* TASK *
Could you pick up the article on the Trinity County cannabis growers and keep it going from its final sentence?

* TEXT FOR ANALYSIS *

Xong Vang and Chia Xiong arrived in Douglas City, a town of the Gold Rush era, hoping to make good from the next big California boom.
After the state legalized cannabis in 2016, they joined a wave of newcomers settling in this mountainous, lushly forested Northern California region known to produce some of the world’s best weed. They believed that here in remote Trinity County, they could find their own “Green Rush,” growing pot for what was promised to be a profitable legal market.
Today, the couple are struggling to keep their 3.4-acre farm going. They live in a trailer on the side of a mountain, where they eke out a modest farm life, raising pigeons for eggs. They worry about providing for their children amid what seem like endless delays to regain licenses needed to legally cultivate their cannabis crop.
Their plight is so desperate that Vang and Xiong have resorted to a path they tried to avoid: growing without a county permit.
“People say you live paycheck to paycheck, but there’s no paycheck to live off of,” Xiong said, standing amid budding plants nestled on the slopes of a rugged peak.
They are among hundreds of local cannabis growers entangled in a legal impasse that has kept many from planting and led some to consider joining a thriving underground economy that was supposed to decline after cannabis was legalized by Proposition 64.

* GIVEN ENTRIES *
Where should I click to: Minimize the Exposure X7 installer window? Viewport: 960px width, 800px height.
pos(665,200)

---

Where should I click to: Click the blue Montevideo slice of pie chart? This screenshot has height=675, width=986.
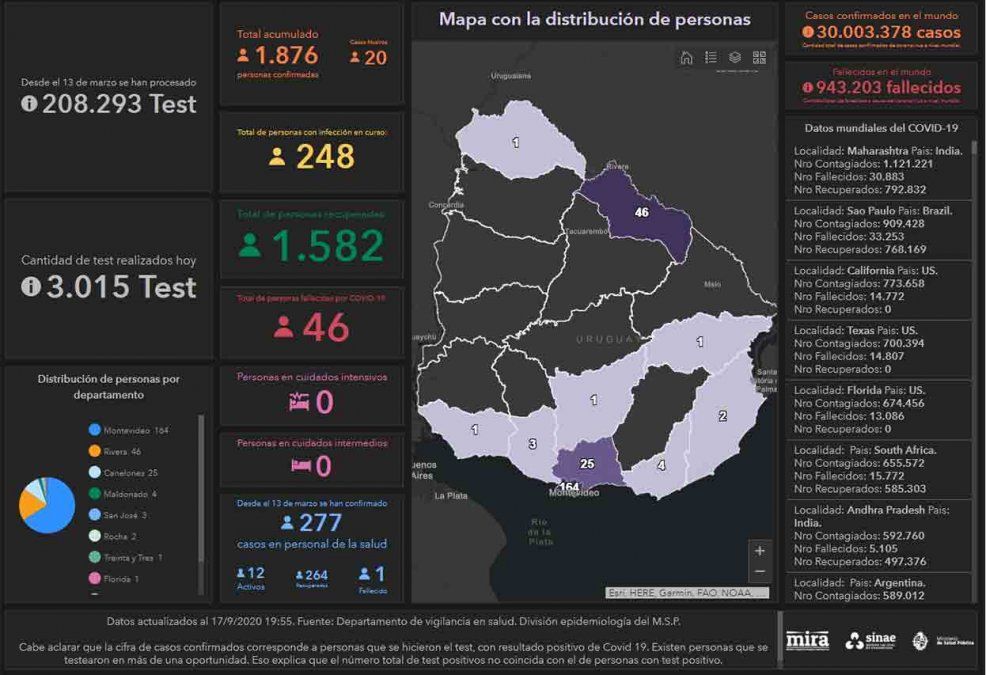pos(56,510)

* ANSWER SPACE *
Boom-and-bust cycles are part of this county’s history, from gold mining in the 1800s to, a century later, the crash of the logging industry. Legal cannabis was going to be a lifeline for residents. But that promise has quickly collapsed.
Part of the tri-county “Emerald Triangle” in Northern California, this expanse of forests and hidden canyons has the ideal climate for cannabis: hot days and cool summer nights. It’s described by locals as the Napa Valley of weed. If any place in California would have been expected to flourish after cannabis was legalized, it was Trinity, where the crop’s roots were sown during the counterculture movement of the 1960s.
But the legalization measure, which in Trinity won by only a handful of votes, was polarizing from the start. Critics of licensed farming worried that an influx of commercial growers would wreak havoc, causing ecological destruction and eroding the community’s sense of safety and trust. Proponents touted the benefits of tax revenue and higher property values from cultivation licenses.
Following a lawsuit, a Superior Court judge last year invalidated nearly all licenses that had been awarded, ruling that the county approved them without requiring growers to document potential environmental impacts and measures to prevent harm.
By early November, just 44 licenses had been reapproved, and about 300 farmers, including Vang and Xiong, are still waiting.
In the meantime, some have let their lands lie fallow, while others have chosen to produce illegal harvests, avoiding the fees, taxes and red tape associated with obtaining a license.
Some illegal growers have diverted streams, poisoned the land with toxic chemicals, destroyed wildlife habitat and threatened people who stray near their plantings.
County leaders say they understand the pain of growers and are working to bring on staff to speed up environmental reviews.
Keith Groves, a member of the county Board of Supervisors who sat on the ad hoc cannabis committee, bristled at suggestions that Trinity’s licensing program is more dysfunctional than others in the state.
“There’s not a program that isn’t in shambles,” he said.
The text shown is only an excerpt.